Les nazis ont appelé Interessengebiet la zone de 40 km² qui entourait le camp de concentration d’Auschwitz. Cette « zone d’intérêt » permettait d’isoler le camp de concentration afin d’empêcher toute forme de solidarité de la part de la population voisine.
La zone d’intérêt est donc, dans le discours, ce qui permet d’isoler et d’anesthésier. Elle est aussi, à l’instar du film de Jonathan Glazer, ce qui rend “diffus” au sens du subreptice.
Au cours de notre ciné-séminaire Stilleben, notre réflexion s’est intéressée à la fonction de l’image, en particulier dans le fantasme, le rêve et la mémoire. Nous avons récemment pu distinguer l’image qui construit la continuité de l’imaginaire, une représentation de nous-mêmes, de l’image iconique, composite, que l’on retrouve dans le fantasme.

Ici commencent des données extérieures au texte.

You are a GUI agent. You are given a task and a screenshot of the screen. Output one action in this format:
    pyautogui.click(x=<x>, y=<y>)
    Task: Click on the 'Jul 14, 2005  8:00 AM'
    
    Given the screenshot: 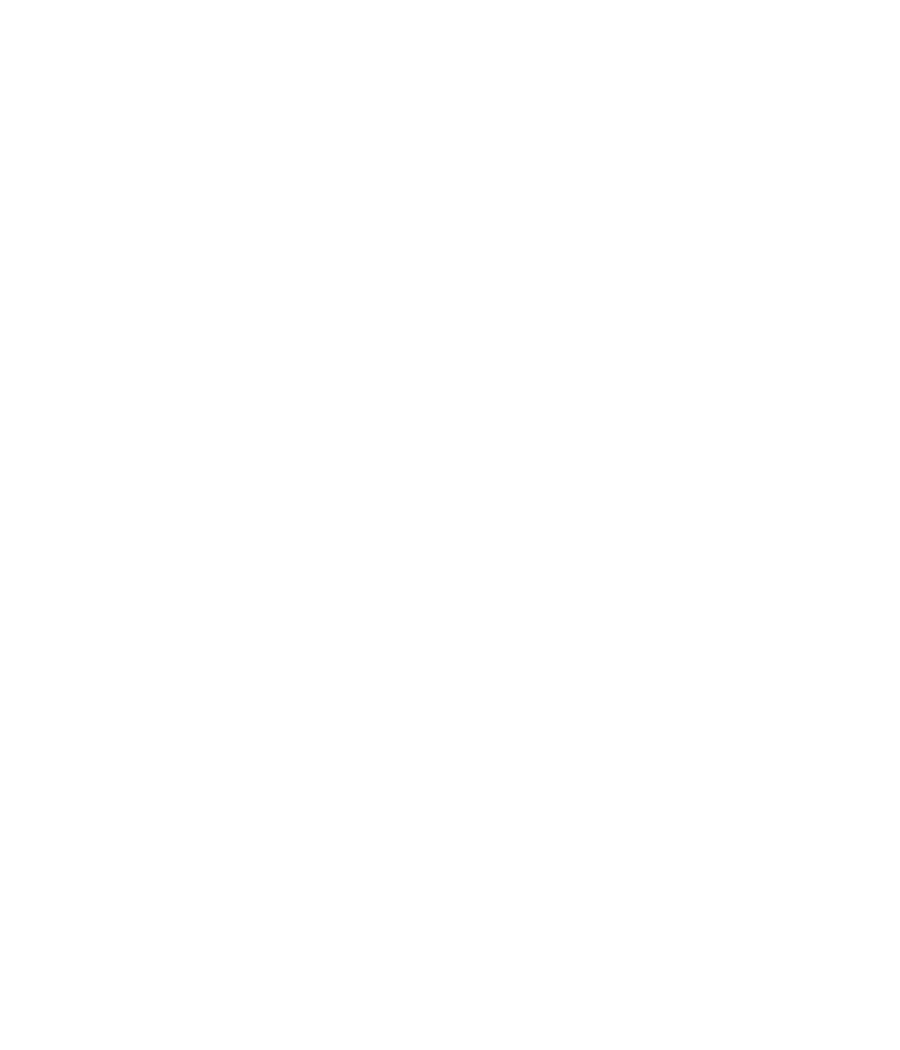 What is the action you would take?
    pyautogui.click(x=113, y=154)
    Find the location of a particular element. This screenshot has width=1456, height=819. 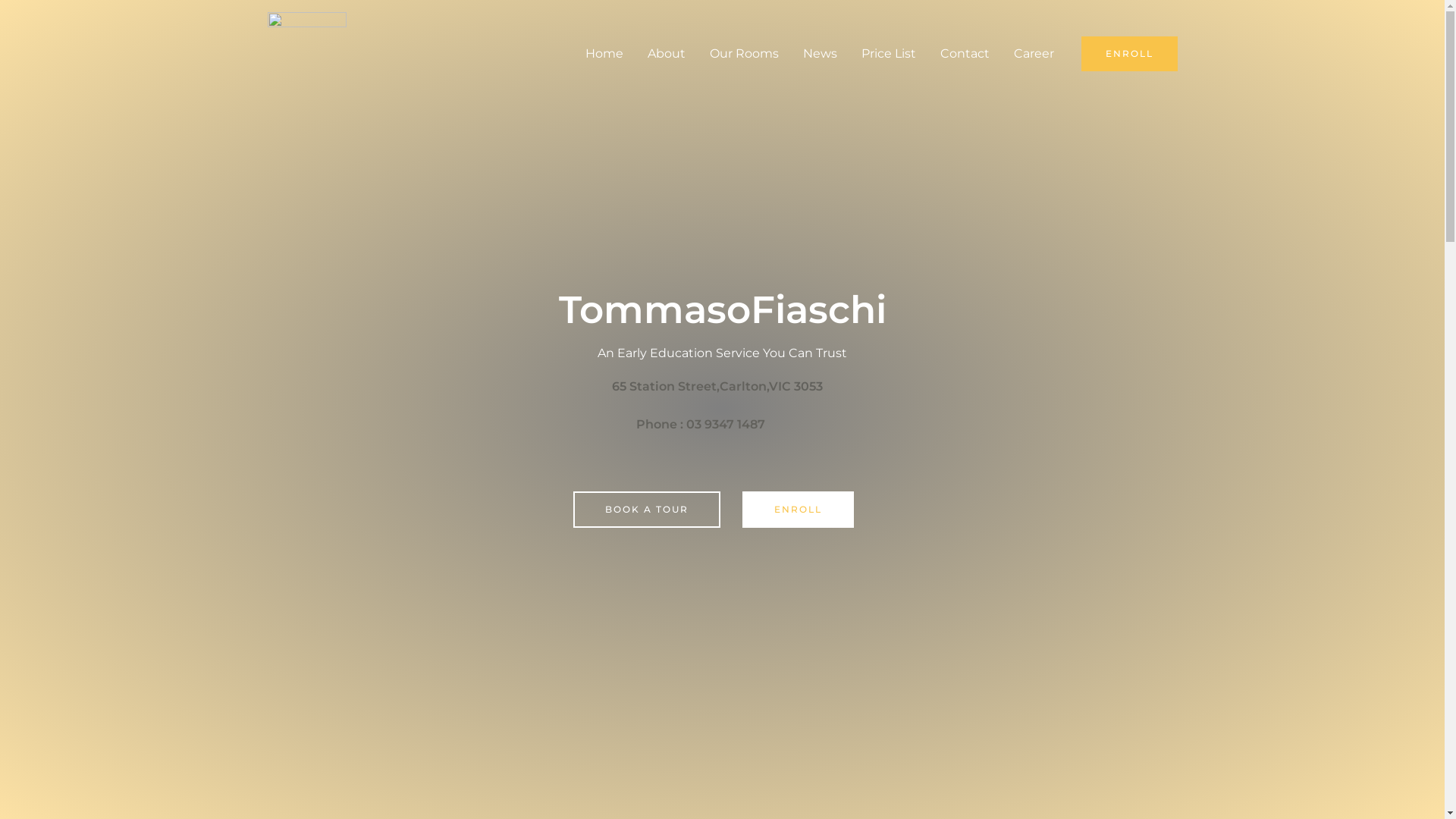

'BOOK A TOUR' is located at coordinates (647, 509).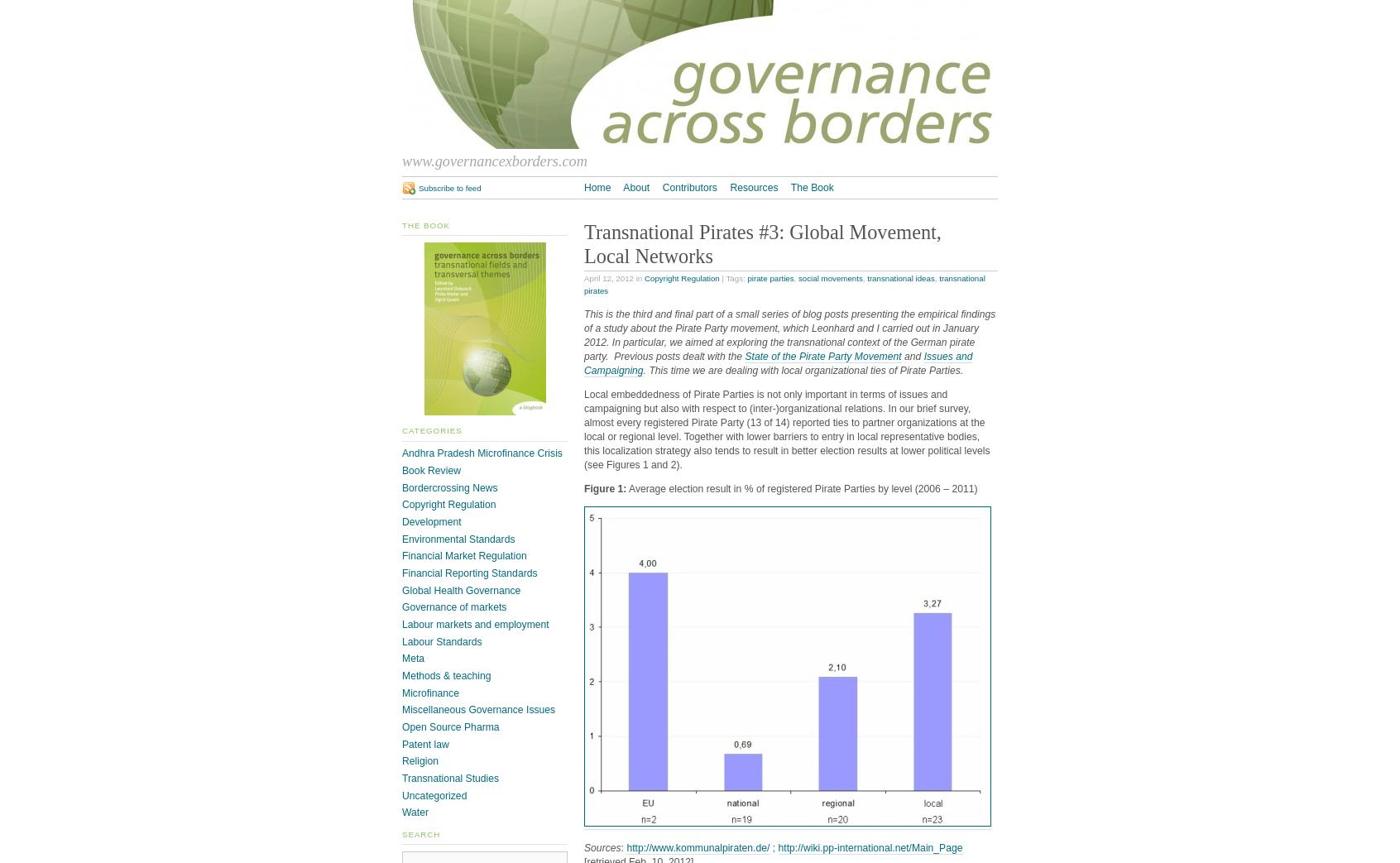 The image size is (1400, 863). I want to click on 'Open Source Pharma', so click(450, 726).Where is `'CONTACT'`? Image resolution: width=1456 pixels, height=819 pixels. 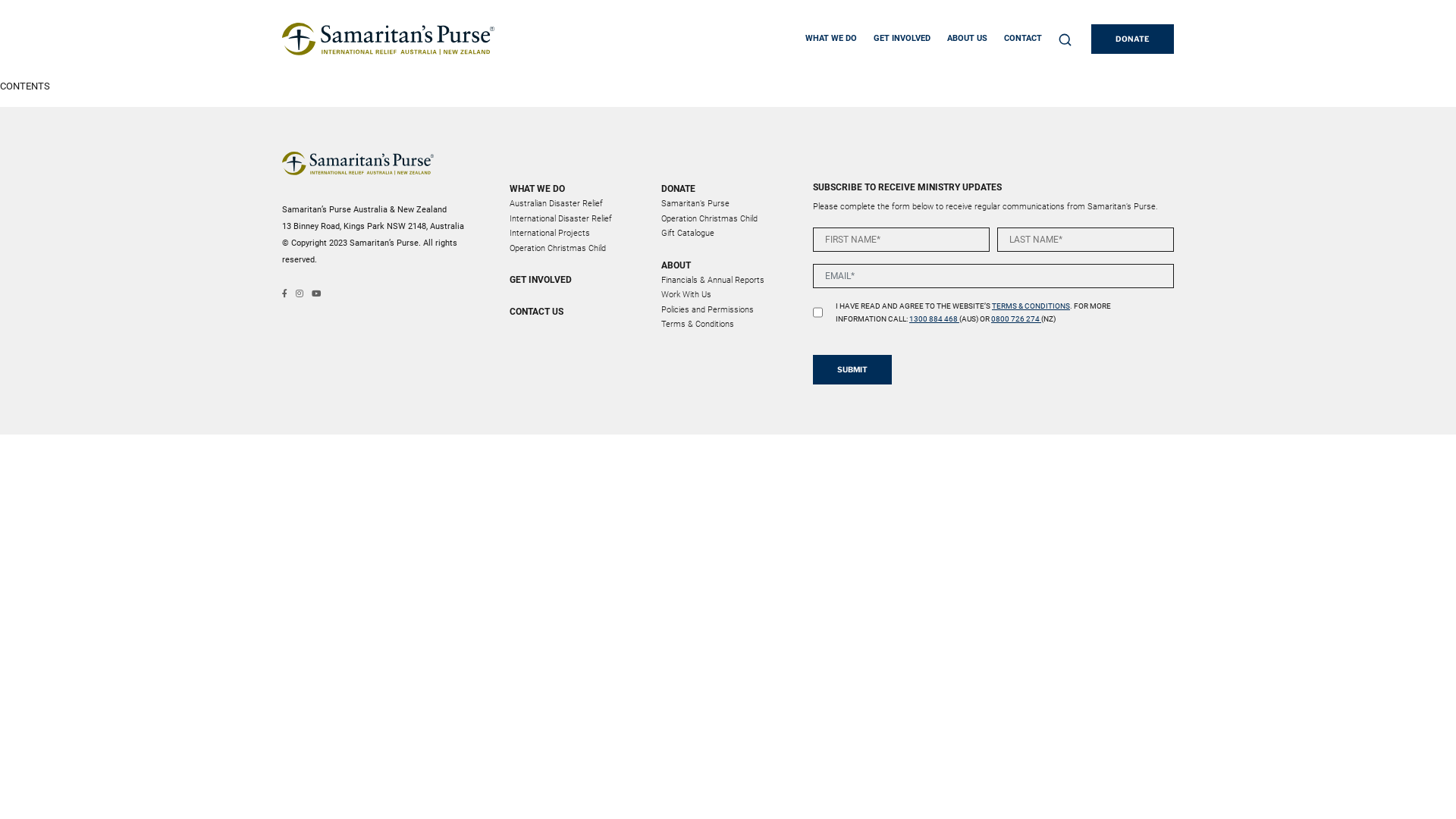
'CONTACT' is located at coordinates (1004, 38).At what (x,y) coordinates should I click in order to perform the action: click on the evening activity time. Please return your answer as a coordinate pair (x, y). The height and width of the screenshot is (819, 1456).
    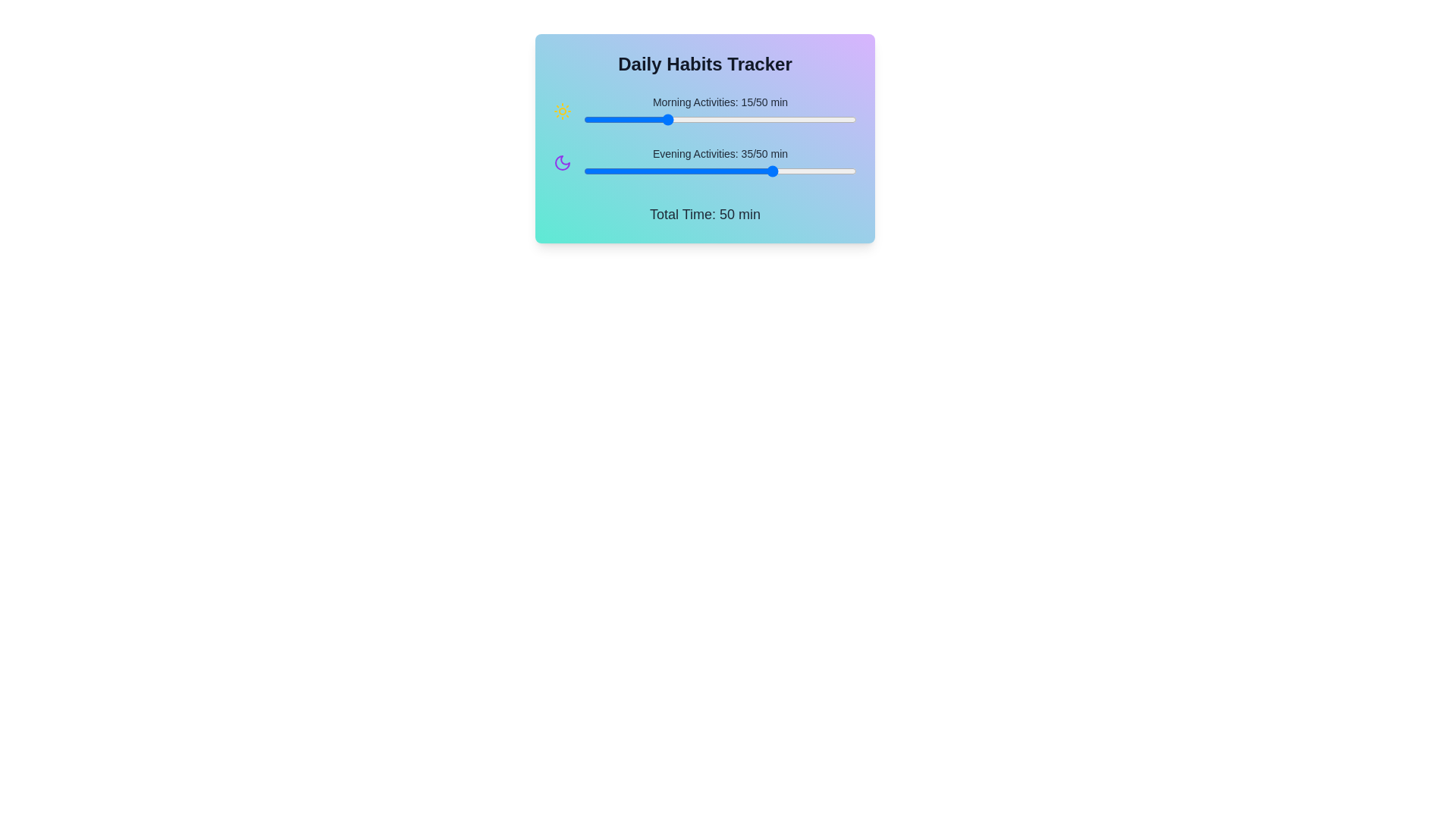
    Looking at the image, I should click on (725, 171).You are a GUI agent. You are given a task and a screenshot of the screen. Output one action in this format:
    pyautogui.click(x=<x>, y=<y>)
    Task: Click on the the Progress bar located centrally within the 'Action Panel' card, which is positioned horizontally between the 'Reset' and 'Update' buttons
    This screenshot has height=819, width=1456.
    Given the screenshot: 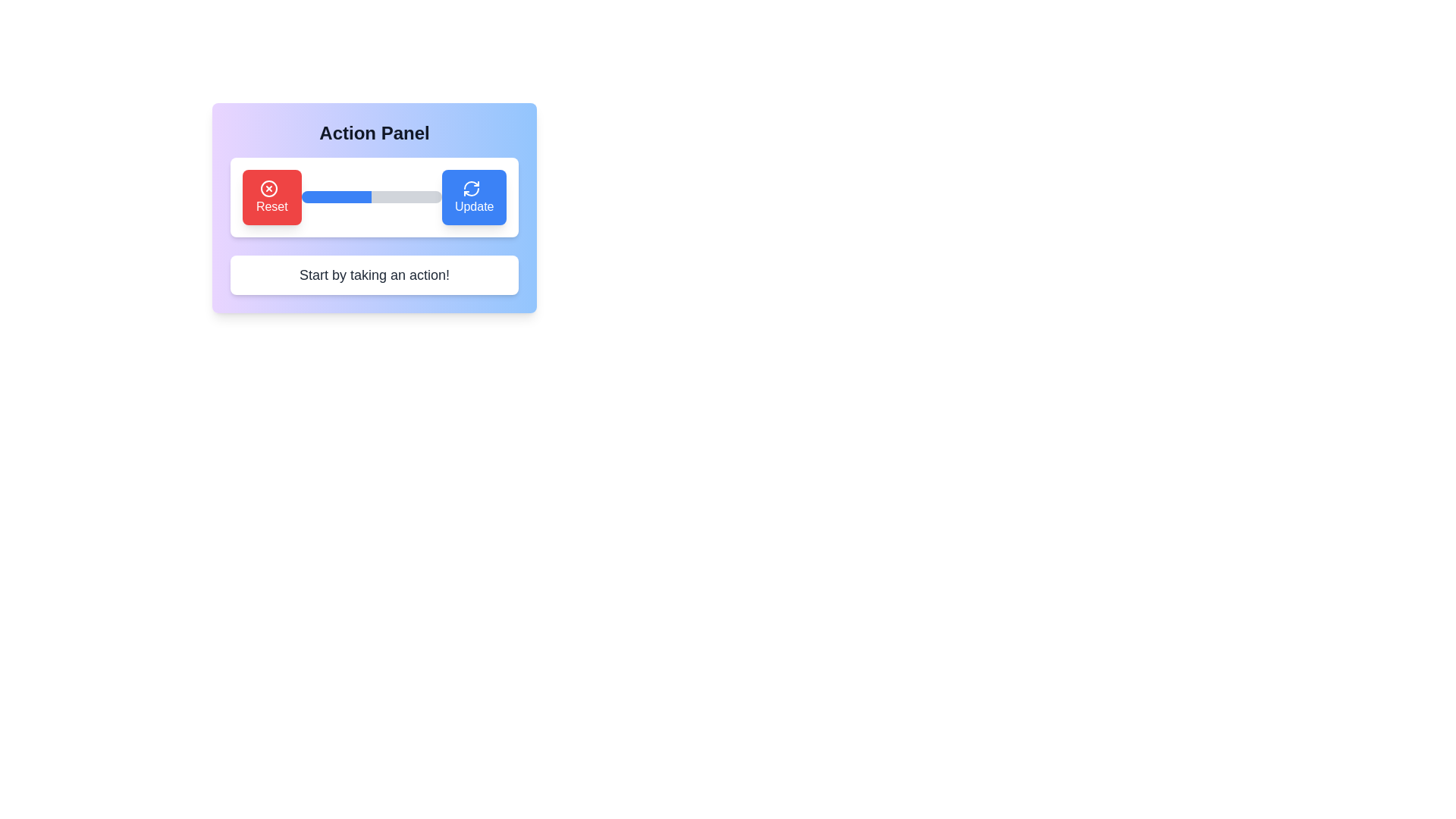 What is the action you would take?
    pyautogui.click(x=372, y=196)
    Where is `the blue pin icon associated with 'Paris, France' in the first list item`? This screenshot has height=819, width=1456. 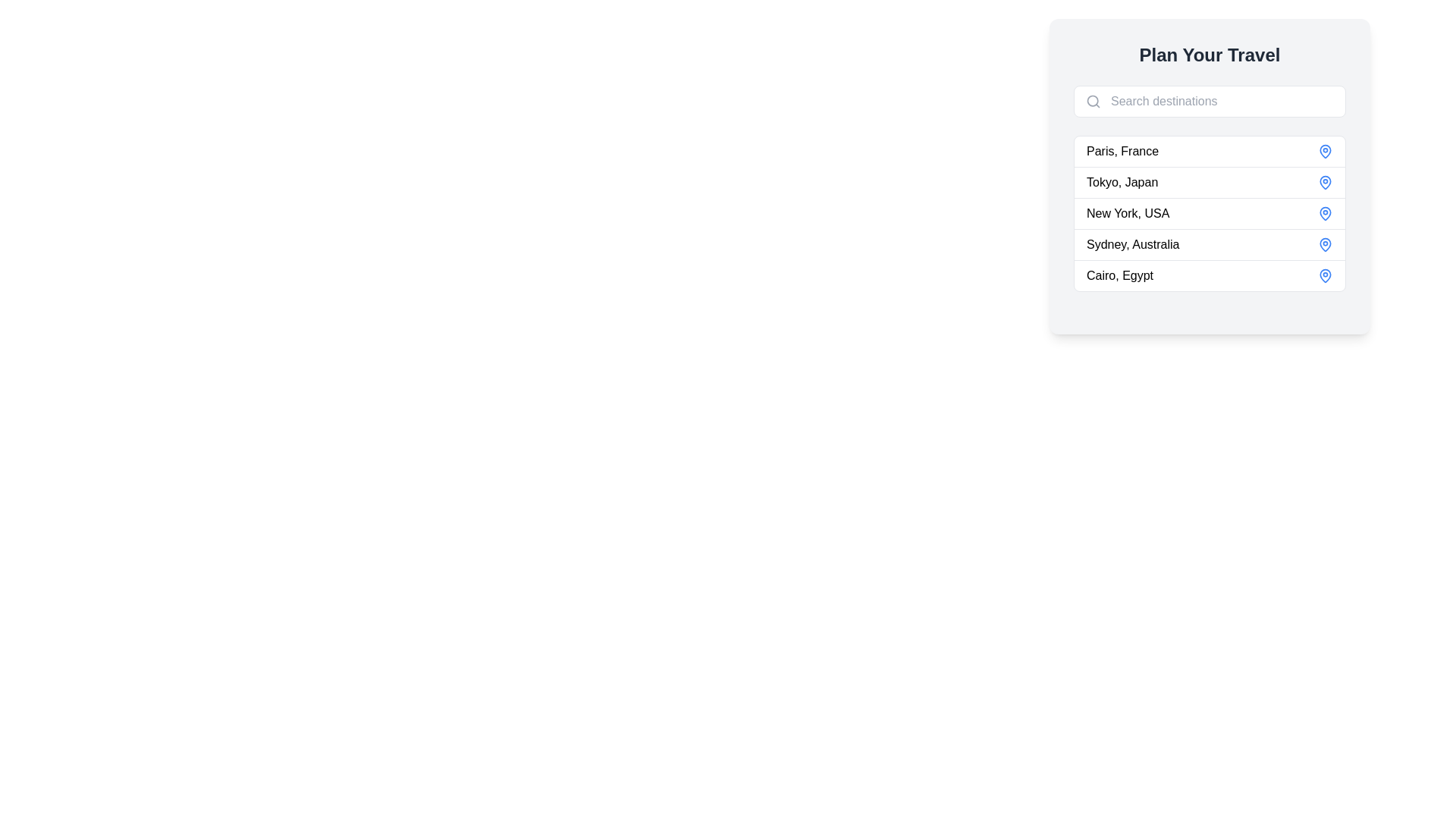 the blue pin icon associated with 'Paris, France' in the first list item is located at coordinates (1324, 151).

The Zone of Interest interroge la perméabilité et les passages entre deux champs d’existence pour lesquels le langage et la notion de “lieu” avaient pourtant pour fonction de maintenir absolument séparés. Le film met ainsi en image – par des moments minuscules, semblables à des intensités traumatiques – comment un champ d’existence s’infiltre dans l’autre, faisant que la mort et le vivant s’imprègnent et s’interpénètrent en continu, sous nos yeux. Là où on aurait voulu faire taire d’autres existences susceptibles de renverser les vérités d’un système/discours technique et organisationnel d’extermination, les vivants tus et les traces des morts, restent et demeurent, jusqu’à infiltrer les corps des exterminateurs.
Notre rencontre du jeudi 9 avril nous permettra de reprendre nos discussions précédentes à la lumière des questionnements que La Zone d’Intérêt déploient.